I don’t even want to think how much worse it would have been had I had to worry about the money. I have no idea how much it cost, but I’m sure it’s well into five figures. I don’t have that kind of money lying around. Not many people do. So if I hadn’t had health insurance, I would have been wondering how on earth I was going to pay for it all.

Luckily, I do have health insurance. That meant that I was able to focus on doing what I had to do to get better, and that I was not tempted, for instance, to skip out after the initial tests, which were equivocal. (I did wonder, as they wheeled me into the Department of Nuclear Medicine for the last test, whether this was some of that unnecessary care I sometimes read about.
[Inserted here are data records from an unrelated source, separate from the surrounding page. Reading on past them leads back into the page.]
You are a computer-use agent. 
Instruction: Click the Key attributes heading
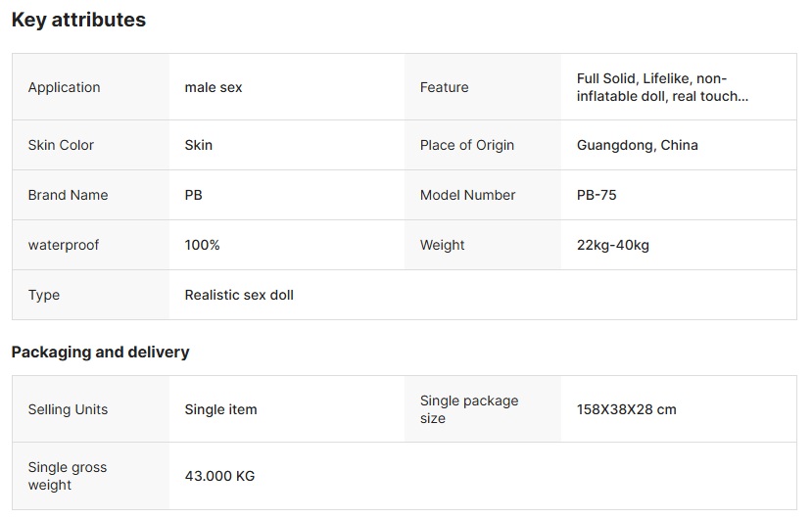click(x=78, y=20)

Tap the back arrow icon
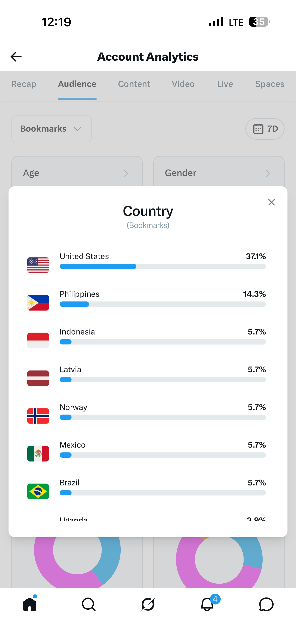click(x=16, y=57)
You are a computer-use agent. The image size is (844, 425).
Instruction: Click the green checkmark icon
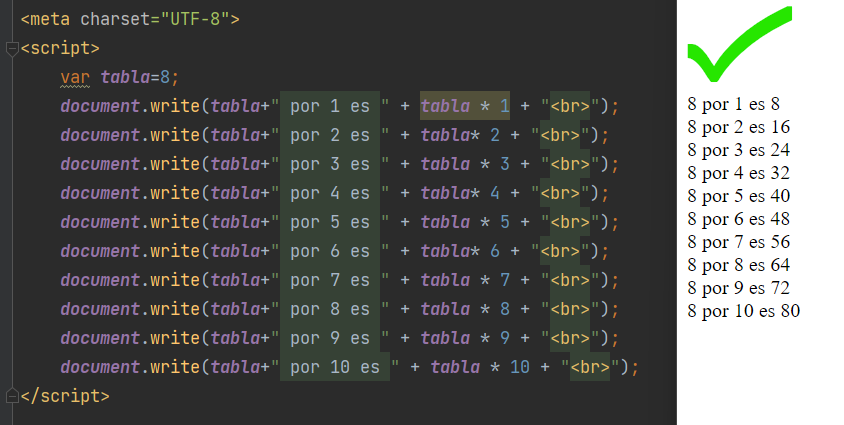coord(737,45)

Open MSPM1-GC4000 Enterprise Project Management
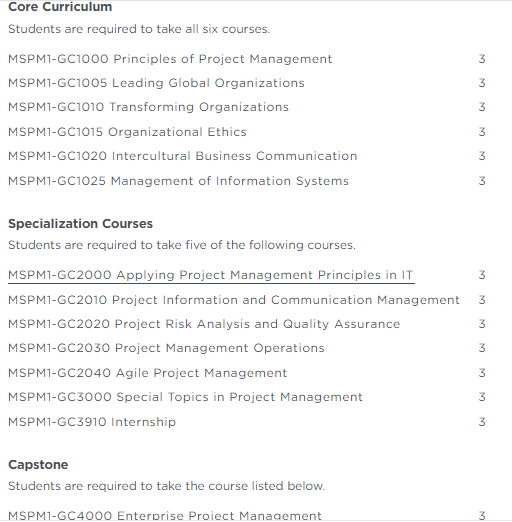point(165,516)
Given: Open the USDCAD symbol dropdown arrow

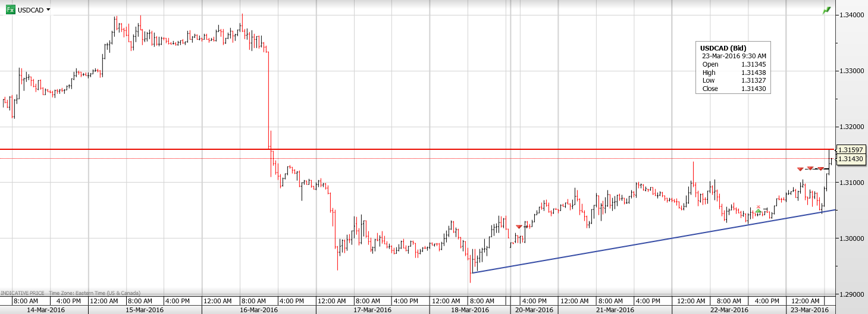Looking at the screenshot, I should pyautogui.click(x=48, y=10).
I was wrong: that was the test that led them to decide to operate within the hour.) I could focus on what I needed to do, without having to worry about how on earth I was going to come up with a completely unanticipated $20,000 or so*.

Lacking health insurance does much worse things to people than that: for instance, it can kill them. But even if all it did was make people have to pay for health care they cannot afford, and thus make people in my situation have to worry about where they were going to find the money to pay the hospital bills, that would be too much. I would be more than happy to pay some additional amount in taxes in order to live in a country in which no one in my situation ever had to worry about that. Because, frankly, emergency surgery is quite bad enough by itself.

* This is a complete guess.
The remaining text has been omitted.